Here’s the deal: the United Nations recently formed a new agency called the International Renewable Energy Agency whose goal is to encourage deployment of renewable energy around the world, and foster sharing of technology between developed and undeveloped nations. Essentially, it is an international trade association promoting mostly wind and solar energy. So you might say, “No big deal, let them do their thing!” right?
The United States signed on to the group in July and, under UN rules, is now required to foot the bill for 22% of the new agency’s operating expenses! That means that the US taxpayers are on the hook to pay $4 million per year now, and the annual amount will grow to $11 million per year within the next few years! Let’s get this straight – we’re paying between $4 and $11 million the worst economic recession in decades to fund deploying unreliable intermittent energy sources that can’t operate without ongoing massive government subsidies. Developing nations don’t need high cost intermittent energy; they are desperate for reliable base load energy.
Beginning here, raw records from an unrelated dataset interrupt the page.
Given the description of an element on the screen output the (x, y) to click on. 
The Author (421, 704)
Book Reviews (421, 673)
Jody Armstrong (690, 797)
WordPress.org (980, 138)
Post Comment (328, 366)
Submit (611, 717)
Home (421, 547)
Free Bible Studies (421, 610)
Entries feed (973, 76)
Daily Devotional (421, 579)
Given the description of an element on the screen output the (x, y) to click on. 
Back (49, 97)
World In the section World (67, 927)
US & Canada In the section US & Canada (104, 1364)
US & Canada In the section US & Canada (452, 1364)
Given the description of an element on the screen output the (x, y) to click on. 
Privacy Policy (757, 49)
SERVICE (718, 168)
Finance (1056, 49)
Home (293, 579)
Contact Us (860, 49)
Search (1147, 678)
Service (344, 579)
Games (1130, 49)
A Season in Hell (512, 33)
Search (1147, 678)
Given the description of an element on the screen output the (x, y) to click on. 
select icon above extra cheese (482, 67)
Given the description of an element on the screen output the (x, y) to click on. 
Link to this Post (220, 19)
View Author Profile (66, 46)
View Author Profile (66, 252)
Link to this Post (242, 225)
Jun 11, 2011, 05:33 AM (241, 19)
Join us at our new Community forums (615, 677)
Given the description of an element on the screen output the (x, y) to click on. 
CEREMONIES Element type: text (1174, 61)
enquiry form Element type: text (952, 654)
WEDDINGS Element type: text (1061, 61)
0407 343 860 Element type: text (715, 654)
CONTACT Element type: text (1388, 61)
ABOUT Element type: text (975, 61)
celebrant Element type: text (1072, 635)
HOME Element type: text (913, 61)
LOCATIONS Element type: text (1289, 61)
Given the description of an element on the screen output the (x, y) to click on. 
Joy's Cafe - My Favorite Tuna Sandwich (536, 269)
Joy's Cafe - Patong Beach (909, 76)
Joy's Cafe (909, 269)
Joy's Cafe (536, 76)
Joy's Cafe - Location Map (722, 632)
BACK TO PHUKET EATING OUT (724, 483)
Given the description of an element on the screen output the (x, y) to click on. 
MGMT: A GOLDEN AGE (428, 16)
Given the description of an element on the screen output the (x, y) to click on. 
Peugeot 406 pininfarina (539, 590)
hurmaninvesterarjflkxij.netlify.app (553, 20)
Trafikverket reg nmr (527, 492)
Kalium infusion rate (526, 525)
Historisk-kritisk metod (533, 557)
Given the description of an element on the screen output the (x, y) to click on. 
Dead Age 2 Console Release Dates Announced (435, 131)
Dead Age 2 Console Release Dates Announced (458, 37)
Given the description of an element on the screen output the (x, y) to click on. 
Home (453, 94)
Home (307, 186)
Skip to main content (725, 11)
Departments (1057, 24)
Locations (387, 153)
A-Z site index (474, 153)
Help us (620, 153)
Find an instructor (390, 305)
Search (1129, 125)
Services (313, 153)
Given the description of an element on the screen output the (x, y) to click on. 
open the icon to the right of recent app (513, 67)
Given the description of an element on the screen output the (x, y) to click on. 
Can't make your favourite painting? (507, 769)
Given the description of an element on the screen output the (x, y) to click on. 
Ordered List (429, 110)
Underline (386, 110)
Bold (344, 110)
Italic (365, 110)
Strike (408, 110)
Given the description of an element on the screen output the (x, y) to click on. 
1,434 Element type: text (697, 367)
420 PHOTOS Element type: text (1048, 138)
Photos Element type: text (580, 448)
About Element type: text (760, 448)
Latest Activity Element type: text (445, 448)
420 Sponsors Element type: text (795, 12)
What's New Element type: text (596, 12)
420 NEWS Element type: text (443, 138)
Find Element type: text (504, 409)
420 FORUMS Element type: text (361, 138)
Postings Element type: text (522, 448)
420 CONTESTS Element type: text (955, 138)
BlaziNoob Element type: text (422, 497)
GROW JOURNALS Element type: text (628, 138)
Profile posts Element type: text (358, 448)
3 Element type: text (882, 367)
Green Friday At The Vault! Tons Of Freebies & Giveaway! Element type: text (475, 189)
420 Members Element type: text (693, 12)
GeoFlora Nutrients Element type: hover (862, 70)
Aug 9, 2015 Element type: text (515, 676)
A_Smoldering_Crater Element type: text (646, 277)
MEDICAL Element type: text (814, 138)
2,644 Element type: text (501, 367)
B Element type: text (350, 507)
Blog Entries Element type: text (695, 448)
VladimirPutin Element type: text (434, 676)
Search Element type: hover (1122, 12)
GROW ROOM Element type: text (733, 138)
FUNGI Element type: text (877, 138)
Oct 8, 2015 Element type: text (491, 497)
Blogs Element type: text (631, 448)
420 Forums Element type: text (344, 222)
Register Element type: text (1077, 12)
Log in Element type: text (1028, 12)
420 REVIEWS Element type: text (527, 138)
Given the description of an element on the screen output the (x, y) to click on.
So OK, $11 million is not that much money in the grand scheme of things, but in my mind it is throwing money down a rat hole. If these nations can’t afford to buy the wind turbines, how are they ever going to afford to subsidize their operation and maintain them? Either we’ll continue to subsidize them for years to come, or the turbines will go idle.
The other thing that really got me going was a statement by the new agency’s boss, Helene Pelosse, a French official. When asked if IRENA, as the new agency is known, would hold a pro-nuclear policy she replied, “IRENA will not deal with nuclear energy, simply because it is not renewable. Nuclear and renewable energy have nothing to do with each other.” Ms. Pelosse obviously does not keep up with the times! If she had listened to “This Week in Nuclear” episode #74 she would know that nuclear energy is in fact renewable because it can be naturally replenished and is virtually inexhaustible. Her position so violently opposed to nuclear energy exemplifies just how scared renewable energy providers and investors are of nuclear energy. They KNOW renewables can never compete on a level playing field with low cost, safe, reliable, carbon-free nuclear energy.
Well, I’m glad I got that rant off my chest – time to stare out the train window and contemplate how we’ll get Liquid Fluoride Thorium Reactors deployed to save planet Earth.